»»
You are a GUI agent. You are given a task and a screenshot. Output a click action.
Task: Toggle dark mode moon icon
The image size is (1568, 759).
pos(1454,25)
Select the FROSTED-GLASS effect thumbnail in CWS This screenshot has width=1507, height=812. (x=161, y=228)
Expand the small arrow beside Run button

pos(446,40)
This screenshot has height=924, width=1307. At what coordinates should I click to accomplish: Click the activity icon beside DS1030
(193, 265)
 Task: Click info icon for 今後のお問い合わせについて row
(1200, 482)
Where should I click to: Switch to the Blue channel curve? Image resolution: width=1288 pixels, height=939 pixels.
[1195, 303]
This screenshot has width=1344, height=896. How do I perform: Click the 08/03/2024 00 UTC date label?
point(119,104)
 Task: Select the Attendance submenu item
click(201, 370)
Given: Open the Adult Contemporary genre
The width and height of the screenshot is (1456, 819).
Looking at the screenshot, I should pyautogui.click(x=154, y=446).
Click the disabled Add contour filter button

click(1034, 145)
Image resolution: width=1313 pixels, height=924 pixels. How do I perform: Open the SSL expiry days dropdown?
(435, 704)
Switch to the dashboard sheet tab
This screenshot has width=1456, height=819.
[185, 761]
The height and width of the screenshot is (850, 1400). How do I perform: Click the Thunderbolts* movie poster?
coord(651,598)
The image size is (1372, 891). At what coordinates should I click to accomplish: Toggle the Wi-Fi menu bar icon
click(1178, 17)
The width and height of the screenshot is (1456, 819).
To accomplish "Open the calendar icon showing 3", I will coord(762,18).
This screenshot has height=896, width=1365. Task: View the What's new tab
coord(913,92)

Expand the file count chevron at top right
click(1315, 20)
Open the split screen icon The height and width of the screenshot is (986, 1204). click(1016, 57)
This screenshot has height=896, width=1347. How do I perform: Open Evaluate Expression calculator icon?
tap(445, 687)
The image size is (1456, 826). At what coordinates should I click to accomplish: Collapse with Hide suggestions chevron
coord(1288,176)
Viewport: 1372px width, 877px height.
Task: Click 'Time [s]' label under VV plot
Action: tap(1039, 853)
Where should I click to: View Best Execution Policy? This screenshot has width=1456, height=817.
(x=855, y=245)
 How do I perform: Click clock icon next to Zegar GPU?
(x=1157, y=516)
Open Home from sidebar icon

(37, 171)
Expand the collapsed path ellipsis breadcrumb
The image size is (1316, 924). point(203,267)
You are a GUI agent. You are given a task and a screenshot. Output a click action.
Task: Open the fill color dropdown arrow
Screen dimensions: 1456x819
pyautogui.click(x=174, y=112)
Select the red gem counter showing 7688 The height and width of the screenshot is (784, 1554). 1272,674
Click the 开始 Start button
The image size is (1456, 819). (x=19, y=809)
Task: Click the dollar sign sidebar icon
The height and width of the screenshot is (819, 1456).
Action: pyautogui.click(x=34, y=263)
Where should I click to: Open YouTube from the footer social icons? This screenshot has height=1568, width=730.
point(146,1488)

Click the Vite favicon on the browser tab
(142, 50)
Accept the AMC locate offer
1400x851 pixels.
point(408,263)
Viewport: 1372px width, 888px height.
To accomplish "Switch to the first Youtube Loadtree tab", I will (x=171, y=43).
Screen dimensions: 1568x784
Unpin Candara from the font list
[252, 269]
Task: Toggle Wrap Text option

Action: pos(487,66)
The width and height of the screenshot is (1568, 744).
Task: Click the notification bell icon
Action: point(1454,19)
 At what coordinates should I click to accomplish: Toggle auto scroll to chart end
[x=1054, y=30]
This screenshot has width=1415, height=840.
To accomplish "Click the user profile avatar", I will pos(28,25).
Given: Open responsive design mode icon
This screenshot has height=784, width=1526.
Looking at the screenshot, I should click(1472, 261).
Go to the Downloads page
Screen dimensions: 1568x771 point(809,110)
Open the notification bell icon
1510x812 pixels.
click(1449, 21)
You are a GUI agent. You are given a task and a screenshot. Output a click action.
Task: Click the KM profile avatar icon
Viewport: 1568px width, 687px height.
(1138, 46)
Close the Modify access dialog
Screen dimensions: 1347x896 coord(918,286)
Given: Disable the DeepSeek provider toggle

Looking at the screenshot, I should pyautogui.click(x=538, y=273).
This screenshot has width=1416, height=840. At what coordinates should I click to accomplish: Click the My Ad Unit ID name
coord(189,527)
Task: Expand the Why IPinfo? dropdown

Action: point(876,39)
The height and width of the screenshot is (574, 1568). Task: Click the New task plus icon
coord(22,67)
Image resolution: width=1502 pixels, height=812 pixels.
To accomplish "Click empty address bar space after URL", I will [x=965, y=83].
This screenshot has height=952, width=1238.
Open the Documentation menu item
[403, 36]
««
What you have to do: Check every line of the data above for the string "profile", and copy those that have it.

Response to the task:
To accomplish "Click the user profile avatar", I will pos(28,25).
Task: Click the KM profile avatar icon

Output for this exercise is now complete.